Cuando Baudelaire tenía 25 años, escribió sus “Consejos a los jóvenes escritores” –él era uno de ellos–, donde decía: “Una alimentación muy sustanciosa, pero regular, es lo único que necesitan los escritores fecundos. La inspiración es, sin lugar a dudas, la hermana del trabajo diario (…) La inspiración obedece, como obedecen el hambre, la digestión y el sueño”. Baudelaire habla menos de la famosa inspiración que de la necesidad de una disciplina de la escritura. En otros términos: hay que escribir siempre, dice Baudelaire, aunque no se tenga ganas de escribir. Lo que me pasa a mí hoy.
Escucho los ruidos que llegan desde la calle: aceleran algunos autos, dos chicas cruzan mi ventana charlando en voz alta, el viento hace oscilar los plátanos que adornan esta cuadra (mi vecina dice que esas moles están completamente huecas y que un día se vendrán abajo sobre nuestras casas). Todos estos datos del exterior me calman: dicen que el mundo sigue en movimiento, que hay un orden, que la gente continúa con su vida.
Sigo quieto en la silla, y me escucho ahora a mí mismo: un corazón que retumba con discreción –siempre me impresiona pensar en eso, en el mecanismo hidráulico al que se reducen todas las vidas–, y un mínimo pero molesto dolor de cabeza, que ya traté de aplastar con mi cóctel de drogas preferido y una ducha con la luz del baño apagada. Miro lo que hay en esta pieza: una cama, algo de ropa, una botellita de agua, libros. Agarro uno, nuevo: la poesía completa de Fogwill. Hago lo que hacíamos con mis amigas cuando íbamos a la secundaria, una especie de juego premonitorio. Con el libro de costado, se pasan las páginas con el pulgar derecho y se frena de golpe en alguna. Se elige la página de la izquierda o la derecha y se piensa en un número de línea. Lo que salga tiene que ser revelador para uno, en algún sentido. Leo en voz alta lo que Fogwill tiene para decirme: “Los niños juegan frente al televisor”. ¿Tendré hijos? No creo. ¿Tengo que abstraer algo de esa imagen? No entiendo el mensaje de mi destino.
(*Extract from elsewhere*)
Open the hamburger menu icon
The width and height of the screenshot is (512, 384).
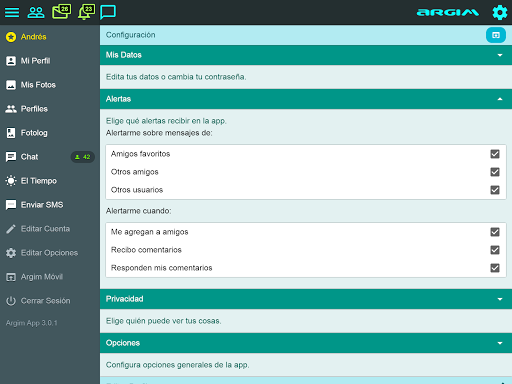click(x=12, y=12)
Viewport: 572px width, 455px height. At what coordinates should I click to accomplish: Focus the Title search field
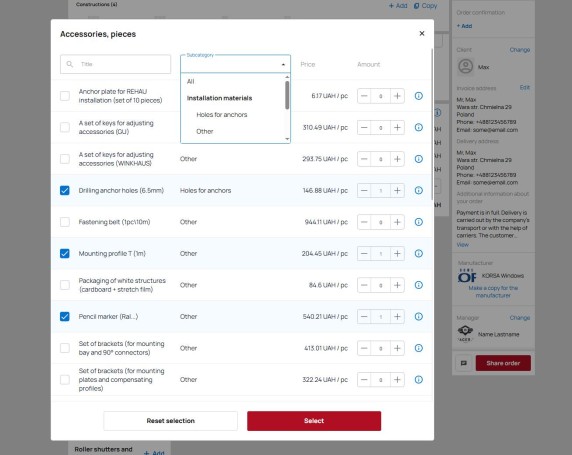tap(115, 64)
¿Qué queda de este día que todavía no terminó? Entre algunas cosas mínimas, una conversación que escuché al mediodía en la cola del cajero, al rayo de sol. Dos señoras, compañeras de aquaérobic en el club de mi barrio. Una le contó a la otra que por fin pudieron traer las cenizas de su madre al cinerario de la basílica de Guadalupe. Y le dijo: “ella, que se crio en el campo, venía siempre a la procesión de la Virgen de Guadalupe, y decía que quería tener una casa cerca de la iglesia. Cuando poníamos la urnita, yo sentí que le estaba cumpliendo su sueño”. Pedazos perfectos de conversación como este hacen que uno sienta que escribir es algo inútil; pero al mismo tiempo, hacen que uno quiera escribirlo todo. Después, la mujer le dijo a su amiga que estaba muy ilusionada porque pasará las fiestas en Brasil, con toda su familia. Que sea muy feliz, señora.